Teenagers will try anything once. Luckily, according to a recent Welsh study, once is likely to be enough when it comes to using e-cigarettes. The study revealed very few teens become regular users and the few teens who did most likely smoked conventional cigarettes first. This suggests that e-cigarettes alone are not likely to have a large influence on adolescent nicotine addiction.

The study quizzed 1,601 children aged 10 to 11 and 9,055 11- to 16-year-olds on their experience with e-cigarettes, according to a recent press release. Results revealed that in all age groups, besides the 15- to 16-year-olds, trying e-cigarettes “at least once” was more common than having smoked a conventional cigarette.

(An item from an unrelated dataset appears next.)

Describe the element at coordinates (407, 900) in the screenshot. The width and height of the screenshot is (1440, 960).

While a small percentage of the teens had tried e-cigarettes, an even smaller percentage took them up as a regular habit. What's more, the amount of teens who regularly smoked e-cigarettes but had never smoked a conventional cigarette was only 0.3 percent. The study found that e-cigarette use rose when other substance use was taken into context. For example, weekly conventional smokers were 100 times higher than non-smokers who regularly use e-cigs, and teens who smoked cannabis were 50 times higher than those who regularly smoke e-cigs. These figures led the researchers involved in the study to conclude that e-cigarettes posed no sizable threat to the adolescent nicotine addiction and was also not likely to act as a gateway drug to conventional smoking.

This conclusion goes directly against a 2014 CDC survey which concluded that e-cigarettes were likely to both cause nicotine addiction in teenagers and lead them to take up conventional smoking habits. While the researchers involved in the most recent Welsh study admit that the general lack of consensus of what constitutes “use” of an e-cigarettes makes gathering information on the topic challenging, for the most part it didn’t seem as though e-cigarettes were as big of a hit with the younger generation as previous news reports claimed.

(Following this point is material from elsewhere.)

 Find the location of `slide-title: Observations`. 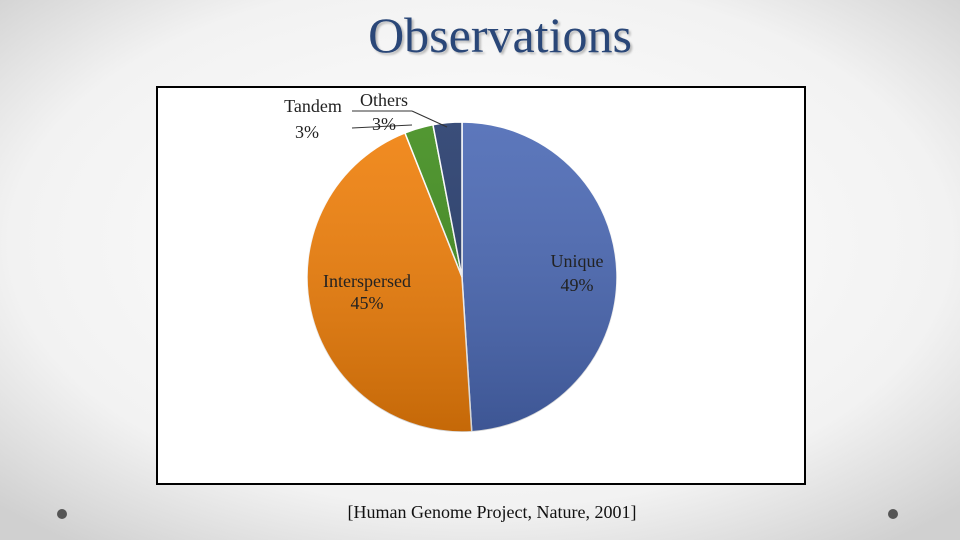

E-cigarettes have been marketed as a “safer” alternative to conventional smoking, but this claim has been recently challenged by those who insist there is not enough information on the relatively new product to show whether it is safe or not.

"It's unknown whether these chemicals are harmful if you inhale them," Jonathan Thornburg, lead researcher of an FDA investigation into e-cig safety explained, as reported by HealthDay. "A lot of the chemicals are considered safe, but that's from an ingestion perspective, not inhalation."

Trends in e-cigarette use show that conventional smokers are most likely to use the product. However, about of third of adult users consider themselves to be non-conventional smokers. According to the researchers, more data is needed in this area before any concrete conclusions are drawn on younger generations use of e-cigarettes.